Di sisi lain ada 53 orang (14.1%) yang harus masuk rumah sakit. Jadi sekitar dua kali lipat lebih banyak. Selain data masuk RS, pada mereka yang tidak dapat molnupiravir ada 8 orang yang meninggal.
Sementara yang dari yang mendapat molnupiravir memang tidak ada yang meninggal sampai hari ke 29 penelitian ini dilakukan.
Sample penelitiannya adalah COVID-19 ringan dan sedang dengan onset gejala paling lama 5 hari. Tadinya pernah di rancang untuk 7 hari lalu diturunkan menjadi 5 hari.
"Hasil penelitian ini juga menunjukkan data pada 40% sampelnya bahwa efikasi Molnupiravir adalah konsisten pada berbagai varian yang ditemukan, yaitu Gamma, Delta, dan Mu," ungkapnya, Senin (5/10/2021).
Ia pun mengatakan kalau secara umum efek samping antara molnupiravir dengan plasebo yaitu 35% dan 40%. Sampel penelitian ini mempunyai setidaknya satu faktor risiko. Atau yang biasa kita kenal dengan komorbid.
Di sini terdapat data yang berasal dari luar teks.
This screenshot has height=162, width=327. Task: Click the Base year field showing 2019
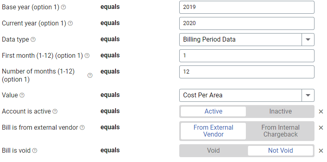point(247,7)
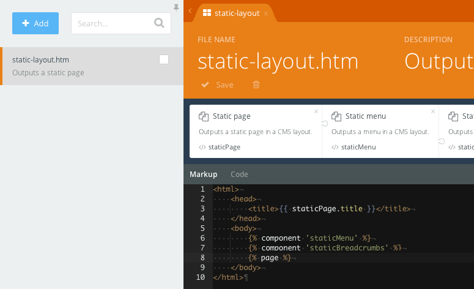This screenshot has height=289, width=474.
Task: Click the Static menu component icon
Action: (336, 116)
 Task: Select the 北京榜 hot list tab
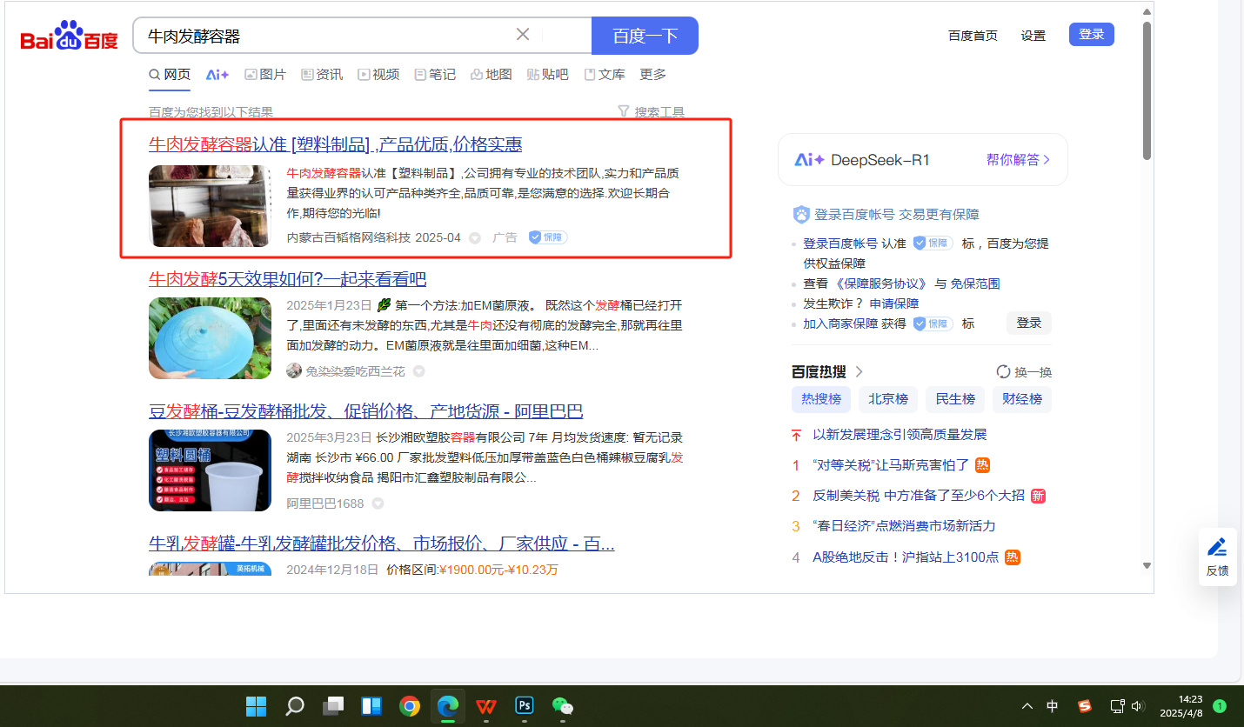888,399
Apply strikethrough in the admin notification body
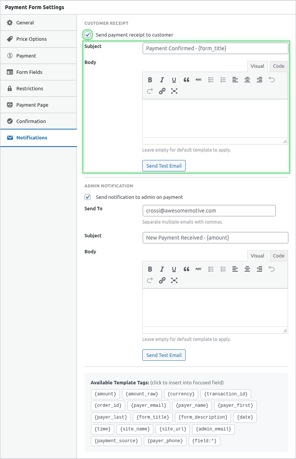The image size is (296, 459). [198, 269]
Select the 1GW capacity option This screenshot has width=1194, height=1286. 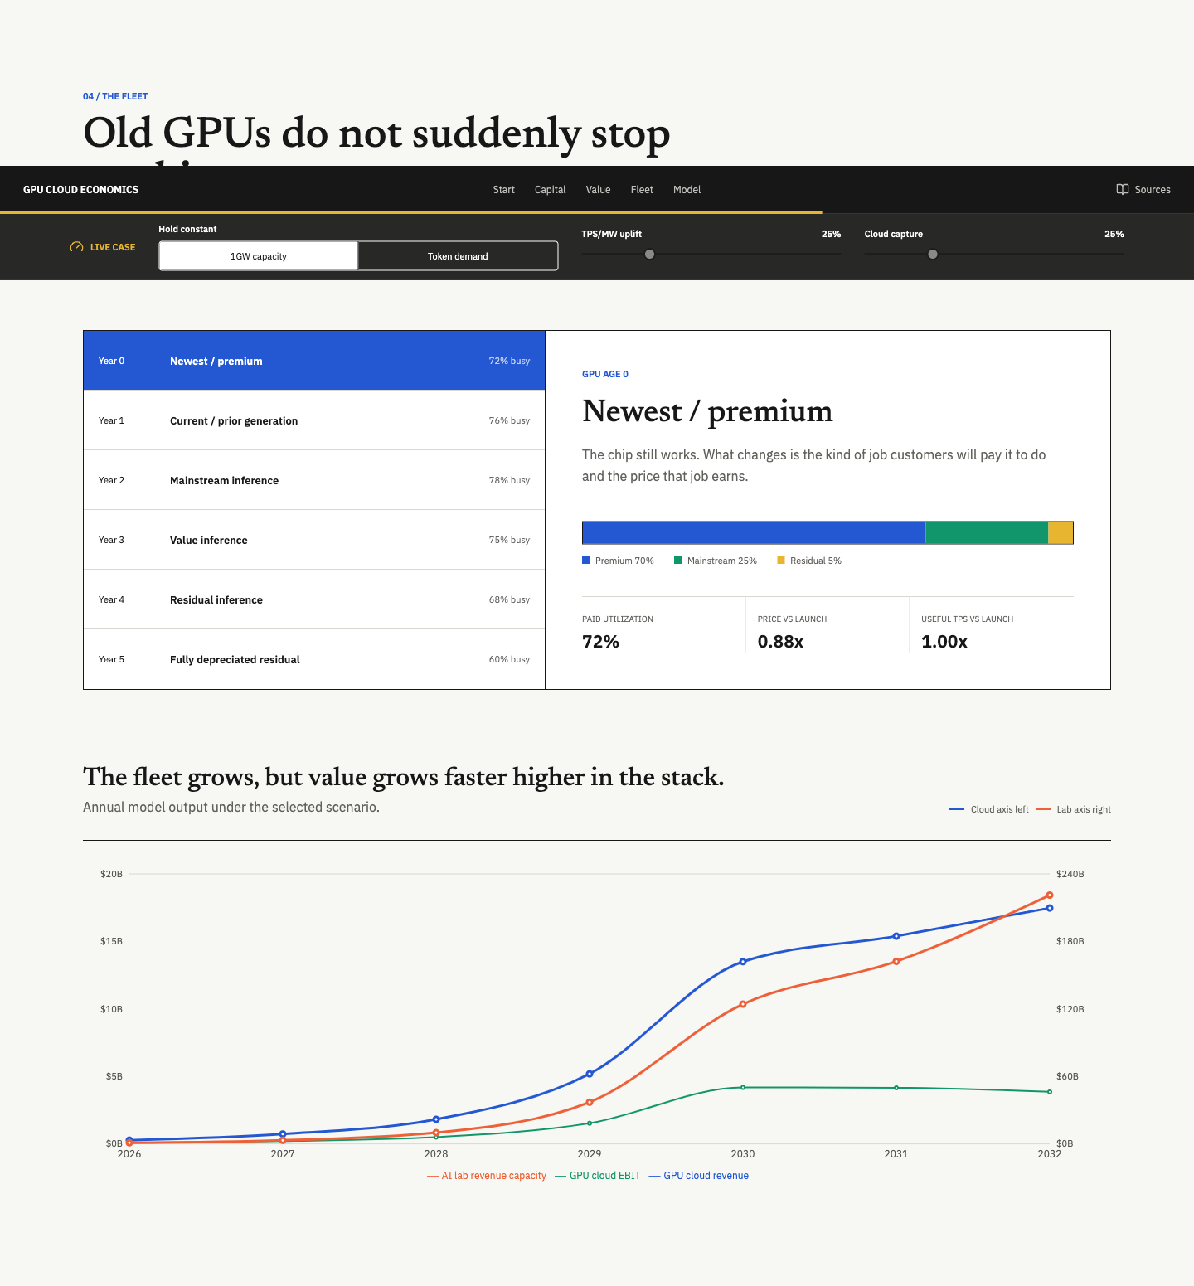259,256
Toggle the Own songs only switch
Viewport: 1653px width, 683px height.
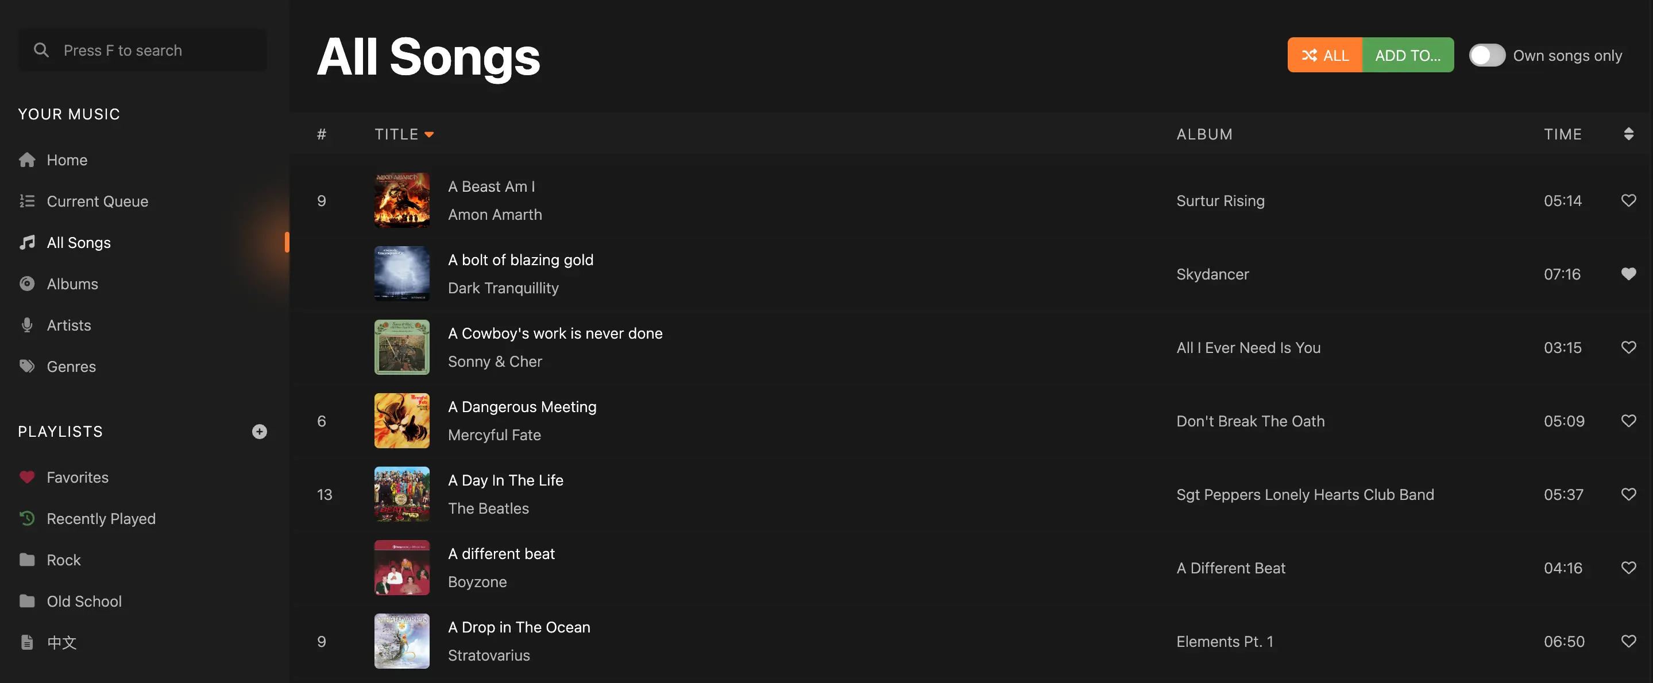[x=1486, y=55]
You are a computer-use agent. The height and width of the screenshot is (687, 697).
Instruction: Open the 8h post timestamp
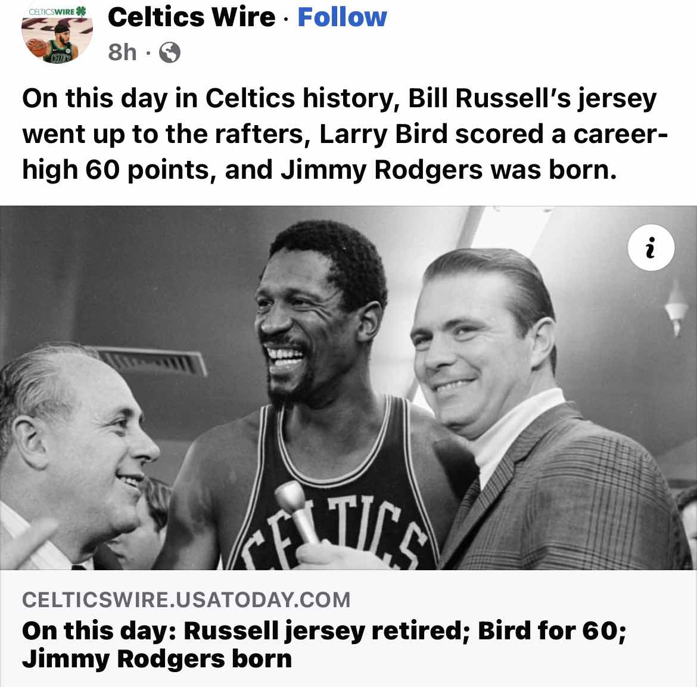[122, 52]
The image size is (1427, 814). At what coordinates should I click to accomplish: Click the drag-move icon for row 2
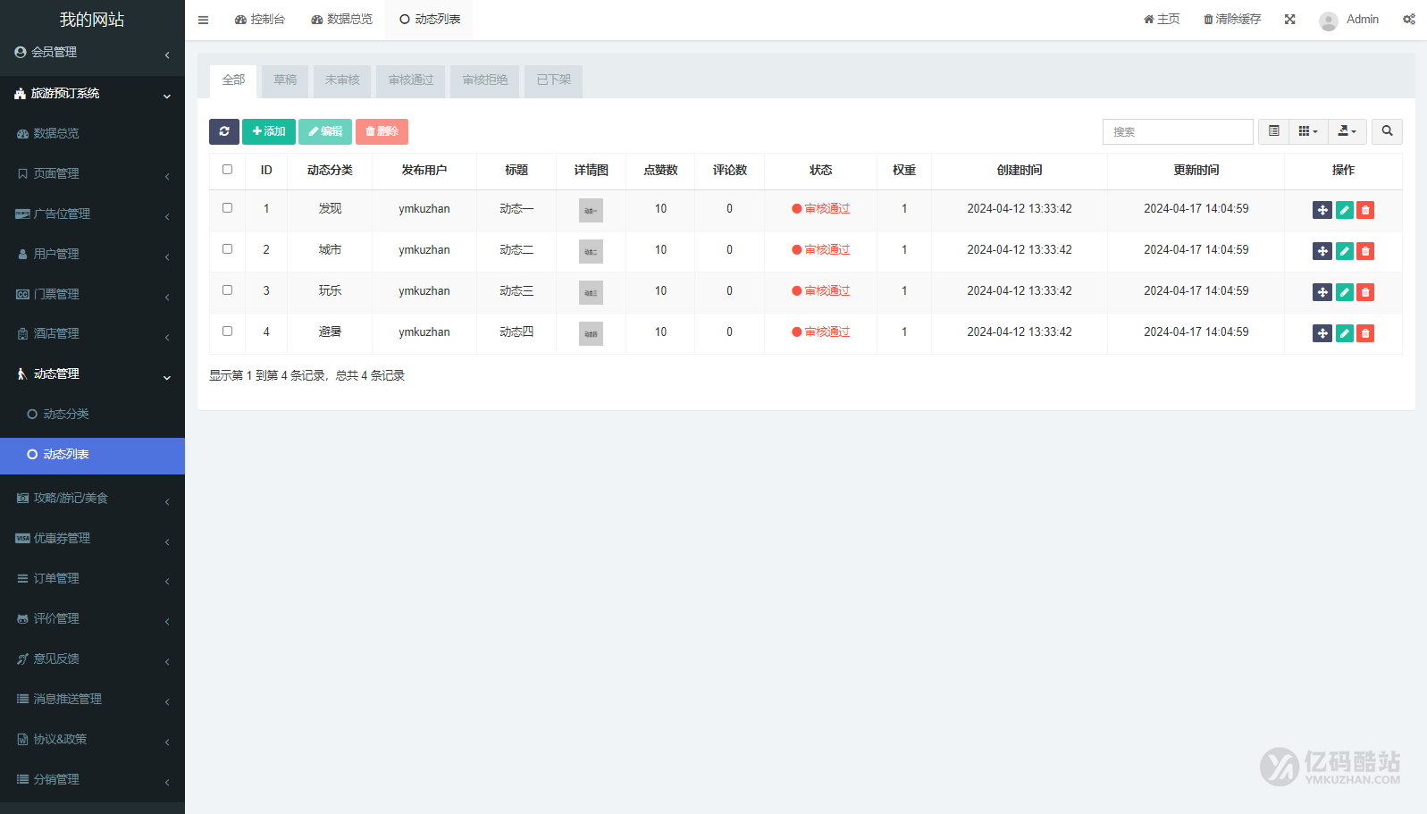1322,251
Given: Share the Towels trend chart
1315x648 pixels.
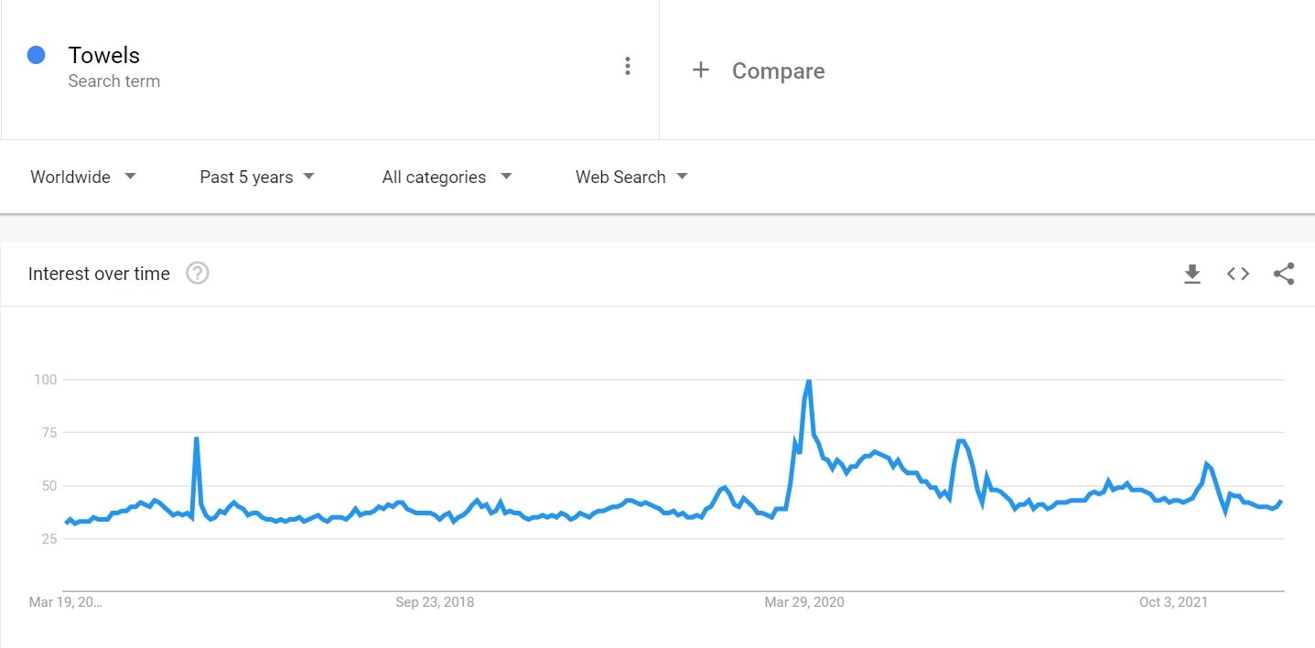Looking at the screenshot, I should [1283, 273].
"Yang paling sering adalah obesitas, diabetes mellitus, penyakit jantung dan juga usia tua untuk 60 tahun ke atas," kata Mantan Direktur WHO Asia Tenggara dan Mantan Dirjen P2P & Ka Balitbangkes itu.
Hasil interim uji klinik fase 3 ini kabarnya akan diproses untuk kemungkinan izin edar dalam bentuk Emergency Use of Authorization (EUA) ke BPOM Amerika Serikat (US-FDA). Nantinya institusi ini yang akan menilai semua data dan kelayakan yang ada.
Sebagai informasi dan untuk diketahui, pada bulan April 2021, uji klinik obat Molnupiravir ini pada pasien yang dirawat di rumah sakit dihentikan.
Karena tidak menunjukkan hasil yang baik pada pasien yang sudah masuk rumah sakit. Waktu bulan April itu diputuskan penelitian diteruskan hanya pada mereka yang belum masuk rumah sakit, yang hasilnya baru diumumkan 1 Oktober ini.